Hi Digital Anthropology people,
I'm co-editing a special issue journal volume called Digital Subjects, Cultural Objects (DiSCO for short!), which deals with the implications of the increasing mobilisation of digital technologies in historical, anthropological and museum-related scholarship as well as indigenous projects of cultural/economic/artistic revitalization.
I'm currently drafting the Introduction, which looks at issues of 'ontological incommensurability', as considered (very differently) within computer/information science on one hand, and by anthropologists on the other - one idea is to query whether the term 'ontology' is going to be able to do what (some) anthropologists want it to do, especially in light of its rather more prevalent usage in discussions about resolving/overcoming incommensurabilities among database ontologies (which are of course becoming increasingly pressing with the advent of the Semantic Web).

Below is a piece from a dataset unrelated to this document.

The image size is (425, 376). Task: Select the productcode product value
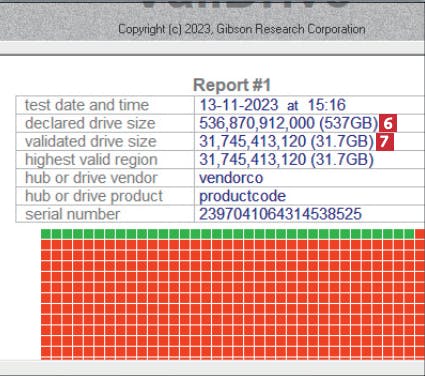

Other themes are explored as well, but the main point of this post is to ask for your advice and feedback on my latest draft, should any of you be so-inclined (all assistance will of course be gratefully acknowledged). This is still a work in progress, so I would particularly welcome recommended readings etc. (The following books/articles are on my desk, but haven't yet made it into the paper: Landzelius Native on the Net: Indigenous and diasporic peoples in the virtual age (2006); Dyson, Henriks & Grant Information technology and indigenous peoples (2007) and Cameron & Kenderdine, Theorizing digital cultural heritage (2003). I have also just discovered the brilliant Casper Bruun Jensen, whose 'Asymmetries of Knowledge: mediated ethnography and ICT for development' (2010) and other writings on 'practical ontology' will certainly feature in the final piece).
Thanks! I look forward to hearing from you.